Morgana y Sorcha intercambiaron una mirada de absoluto asombro. ¿El Dragón del Caos, el aliado de Nyx, afirmaba ser la fuente de la sabiduría hermética?
"Ese mortal," prosiguió Poimandres, y en su voz cósmica había un dejo de... ¿afecto? ¿Respeto? "Ese buscador insaciable, extendió su conciencia más allá de los límites de vuestro sol, más allá de las cadenas de la materia. Y encontró mi vibración. No la de un dragón destructor, pues esa forma aún no era mi máscara principal en vuestra esfera. Me encontró como lo que era conocido entonces por los pocos iniciados que podían soportar mi presencia: 'El Divino Poimandres'. O, como él mismo, en su intento de comprender lo incomprensible, me llamó en sus textos más sagrados y secretos: Poimandres, la Mente Universal."

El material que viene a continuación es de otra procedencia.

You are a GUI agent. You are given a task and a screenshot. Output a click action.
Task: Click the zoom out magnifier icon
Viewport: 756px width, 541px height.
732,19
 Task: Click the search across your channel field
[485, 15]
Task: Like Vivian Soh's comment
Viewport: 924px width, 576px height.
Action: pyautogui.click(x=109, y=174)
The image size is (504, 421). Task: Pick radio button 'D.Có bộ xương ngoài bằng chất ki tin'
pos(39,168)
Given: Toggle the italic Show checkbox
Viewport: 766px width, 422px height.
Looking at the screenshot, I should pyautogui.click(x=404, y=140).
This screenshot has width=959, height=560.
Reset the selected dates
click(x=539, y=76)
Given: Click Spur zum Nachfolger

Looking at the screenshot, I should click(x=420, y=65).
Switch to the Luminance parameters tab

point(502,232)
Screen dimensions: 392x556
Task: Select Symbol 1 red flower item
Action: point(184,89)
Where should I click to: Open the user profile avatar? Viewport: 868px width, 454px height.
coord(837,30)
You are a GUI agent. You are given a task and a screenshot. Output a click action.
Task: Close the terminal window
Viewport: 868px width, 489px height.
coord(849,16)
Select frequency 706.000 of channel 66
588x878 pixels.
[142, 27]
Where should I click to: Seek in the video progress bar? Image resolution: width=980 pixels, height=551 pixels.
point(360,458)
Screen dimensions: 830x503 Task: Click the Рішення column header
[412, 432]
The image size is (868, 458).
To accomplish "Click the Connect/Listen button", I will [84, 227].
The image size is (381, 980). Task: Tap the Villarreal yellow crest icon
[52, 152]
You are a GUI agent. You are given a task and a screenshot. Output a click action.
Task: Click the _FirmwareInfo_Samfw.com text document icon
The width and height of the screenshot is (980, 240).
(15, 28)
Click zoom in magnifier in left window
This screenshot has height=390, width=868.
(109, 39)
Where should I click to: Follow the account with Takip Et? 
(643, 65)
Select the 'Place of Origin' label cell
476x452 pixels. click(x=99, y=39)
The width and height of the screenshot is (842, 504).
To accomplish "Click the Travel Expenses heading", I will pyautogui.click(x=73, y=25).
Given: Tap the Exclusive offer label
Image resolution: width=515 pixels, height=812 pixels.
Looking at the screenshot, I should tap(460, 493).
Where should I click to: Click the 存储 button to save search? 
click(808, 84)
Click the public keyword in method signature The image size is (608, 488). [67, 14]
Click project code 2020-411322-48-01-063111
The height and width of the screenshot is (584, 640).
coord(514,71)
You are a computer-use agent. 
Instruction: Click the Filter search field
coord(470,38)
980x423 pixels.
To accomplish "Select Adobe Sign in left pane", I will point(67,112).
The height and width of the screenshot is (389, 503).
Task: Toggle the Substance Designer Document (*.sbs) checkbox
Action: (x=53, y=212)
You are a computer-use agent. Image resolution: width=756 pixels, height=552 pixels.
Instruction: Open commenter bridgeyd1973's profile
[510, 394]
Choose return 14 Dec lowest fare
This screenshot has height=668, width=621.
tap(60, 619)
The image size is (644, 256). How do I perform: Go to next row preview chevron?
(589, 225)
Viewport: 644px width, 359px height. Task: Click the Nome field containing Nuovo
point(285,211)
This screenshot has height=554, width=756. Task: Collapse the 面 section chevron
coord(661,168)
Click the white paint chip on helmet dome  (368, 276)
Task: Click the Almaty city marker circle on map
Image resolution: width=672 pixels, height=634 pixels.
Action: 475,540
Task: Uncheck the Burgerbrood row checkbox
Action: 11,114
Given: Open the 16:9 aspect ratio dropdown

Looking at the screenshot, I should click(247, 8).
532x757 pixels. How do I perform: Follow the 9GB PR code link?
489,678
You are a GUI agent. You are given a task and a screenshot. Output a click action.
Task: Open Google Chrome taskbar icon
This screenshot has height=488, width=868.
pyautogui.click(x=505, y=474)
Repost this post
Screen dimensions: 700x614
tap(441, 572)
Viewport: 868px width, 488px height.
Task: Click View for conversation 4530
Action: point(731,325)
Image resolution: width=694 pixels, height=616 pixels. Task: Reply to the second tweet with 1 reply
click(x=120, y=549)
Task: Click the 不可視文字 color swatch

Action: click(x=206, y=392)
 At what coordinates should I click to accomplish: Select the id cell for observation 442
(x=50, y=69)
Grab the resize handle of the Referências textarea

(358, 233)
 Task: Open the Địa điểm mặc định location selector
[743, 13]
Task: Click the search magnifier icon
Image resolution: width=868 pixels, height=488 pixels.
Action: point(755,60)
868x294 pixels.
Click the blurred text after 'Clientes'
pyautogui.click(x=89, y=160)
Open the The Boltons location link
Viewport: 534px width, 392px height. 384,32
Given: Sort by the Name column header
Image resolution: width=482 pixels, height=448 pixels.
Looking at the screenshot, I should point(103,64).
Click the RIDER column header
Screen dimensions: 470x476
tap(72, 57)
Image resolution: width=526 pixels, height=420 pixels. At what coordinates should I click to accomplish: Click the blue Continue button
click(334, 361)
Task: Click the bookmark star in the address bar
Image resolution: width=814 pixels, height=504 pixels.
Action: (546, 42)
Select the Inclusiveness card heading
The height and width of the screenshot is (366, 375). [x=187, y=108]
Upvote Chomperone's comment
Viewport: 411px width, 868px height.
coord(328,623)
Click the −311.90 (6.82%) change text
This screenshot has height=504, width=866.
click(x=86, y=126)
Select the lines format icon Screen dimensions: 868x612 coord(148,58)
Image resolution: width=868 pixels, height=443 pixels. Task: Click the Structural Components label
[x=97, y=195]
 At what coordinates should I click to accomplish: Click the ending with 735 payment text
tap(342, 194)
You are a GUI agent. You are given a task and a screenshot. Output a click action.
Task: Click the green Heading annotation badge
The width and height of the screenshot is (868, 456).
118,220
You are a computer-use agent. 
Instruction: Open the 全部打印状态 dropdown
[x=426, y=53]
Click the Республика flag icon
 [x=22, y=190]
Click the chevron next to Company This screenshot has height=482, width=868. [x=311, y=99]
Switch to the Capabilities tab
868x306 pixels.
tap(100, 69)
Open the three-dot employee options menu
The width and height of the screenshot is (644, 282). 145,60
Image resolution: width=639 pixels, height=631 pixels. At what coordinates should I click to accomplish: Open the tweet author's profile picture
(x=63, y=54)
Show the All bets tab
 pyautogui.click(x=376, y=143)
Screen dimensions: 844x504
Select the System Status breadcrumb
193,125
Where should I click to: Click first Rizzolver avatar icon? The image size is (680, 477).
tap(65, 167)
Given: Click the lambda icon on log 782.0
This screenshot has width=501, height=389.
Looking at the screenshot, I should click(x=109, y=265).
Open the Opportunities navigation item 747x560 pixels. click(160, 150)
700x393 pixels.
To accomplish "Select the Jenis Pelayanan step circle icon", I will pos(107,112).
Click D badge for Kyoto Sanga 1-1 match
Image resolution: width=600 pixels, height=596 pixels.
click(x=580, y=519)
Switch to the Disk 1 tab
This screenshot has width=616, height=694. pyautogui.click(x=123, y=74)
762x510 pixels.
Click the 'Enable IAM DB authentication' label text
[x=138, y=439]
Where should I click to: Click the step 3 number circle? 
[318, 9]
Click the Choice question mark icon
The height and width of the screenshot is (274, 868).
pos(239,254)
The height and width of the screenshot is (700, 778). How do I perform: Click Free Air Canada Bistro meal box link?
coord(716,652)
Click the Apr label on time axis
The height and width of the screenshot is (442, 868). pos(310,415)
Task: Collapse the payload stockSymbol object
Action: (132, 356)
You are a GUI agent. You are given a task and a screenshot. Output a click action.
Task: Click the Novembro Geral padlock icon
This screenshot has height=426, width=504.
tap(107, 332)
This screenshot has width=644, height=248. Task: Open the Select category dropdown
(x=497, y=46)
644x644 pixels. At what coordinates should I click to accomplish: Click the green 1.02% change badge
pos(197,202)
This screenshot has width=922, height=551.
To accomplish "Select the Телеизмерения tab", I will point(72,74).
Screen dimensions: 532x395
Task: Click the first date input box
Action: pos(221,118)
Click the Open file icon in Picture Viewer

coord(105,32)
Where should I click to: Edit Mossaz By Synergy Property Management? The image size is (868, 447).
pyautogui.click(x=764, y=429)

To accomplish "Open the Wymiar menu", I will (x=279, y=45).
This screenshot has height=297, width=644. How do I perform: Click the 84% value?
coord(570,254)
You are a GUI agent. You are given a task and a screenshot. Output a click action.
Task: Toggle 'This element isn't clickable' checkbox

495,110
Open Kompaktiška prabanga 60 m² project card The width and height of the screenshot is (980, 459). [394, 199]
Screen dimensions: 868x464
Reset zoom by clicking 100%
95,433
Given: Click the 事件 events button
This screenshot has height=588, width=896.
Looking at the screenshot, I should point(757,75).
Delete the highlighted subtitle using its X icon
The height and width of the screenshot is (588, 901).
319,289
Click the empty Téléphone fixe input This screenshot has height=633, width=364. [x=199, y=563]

Imágenes, no visuales sino impresiones conceptuales de una vividez asombrosa, parecieron fluir de Poimandres hacia las mentes de las dos hechiceras. Vislumbraron vastas bibliotecas de luz, nebulosas tomando forma bajo la directriz de una conciencia inconcebible, la música de las esferas convirtiéndose en leyes de la creación.
"Yo le enseñé a Hermes Trismegisto," la voz de Poimandres era ahora como el susurro de las estrellas mismas, "los secretos de la creación del cosmos, la danza primordial de los elementos que vosotros apenas comenzáis a atisbar. Le mostré la naturaleza fractal del alma, su viaje inmortal a través de las esferas de la existencia, su anhelo de regresar a la Unidad. Lo guié, paso a paso, hacia la iluminación espiritual, abriendo para él los portales de la Alquimia Mayor: no la burda transmutación de metales sin valor, sino la sublime transmutación de la propia conciencia, la conversión de la ignorancia en sabiduría, del miedo en amor, de la separación en unidad."
"La Tabla Esmeralda," murmuró Morgana, sus ojos Fae brillando con una luz nueva y peligrosa, "la que Merlín atesora... ¿es...?"
"Un eco fragmentado," confirmó Poimandres. "Una destilación de las verdades eternas que susurré al alma despierta de Hermes. Fue él quien, con mi bendición y a veces, debo admitirlo, a pesar de mis advertencias sobre la inmadurez de vuestra raza para manejar tal poder, compartió esos fragmentos de luz con la humanidad. Él sentó las bases de todas vuestras tradiciones místicas genuinas, de vuestras escuelas esotéricas, de cada búsqueda sincera de la verdad que ha florecido y ha sido pisoteada en vuestro pequeño y turbulento mundo."
El Dragón del Caos, la bestia de Nyx, el supuesto heraldo de la destrucción, se reveló en ese instante no como un simple monstruo, sino como una de las fuentes primordiales de la más alta sabiduría espiritual de la humanidad. La contradicción era tan vasta, tan alucinante, que Morgana y Sorcha apenas podían respirar.
¿Por qué, entonces? ¿Por qué esta forma actual? ¿Por qué la alianza con Nyx, con el Caos devorador? ¿Qué había sucedido para que la Mente Universal se convirtiera en el Dragón que ahora luchaba por su vida en las entrañas de la Tierra?
Poimandres pareció sentir sus preguntas no formuladas. Sus múltiples ojos se cerraron lentamente, como si el esfuerzo de la revelación, o el peso de los eones, lo estuviera reclamando de nuevo. "La creación... y la destrucción... son dos caras de la misma... respiración cósmica," fue su último pensamiento transmitido antes de que su presencia se replegara de nuevo en un silencio profundo y expectante.
Morgana y Sorcha se miraron, la comprensión de que estaban ante un ser cuya complejidad y antigüedad superaban todo lo que habían imaginado dejándolas sin palabras. La guerra por la Tierra, ya de por sí un conflicto de dioses y monstruos, acababa de adquirir una dimensión teológica y filosófica que nadie podría haber previsto. Y el papel de Poimandres en ella era ahora el mayor de los enigmas.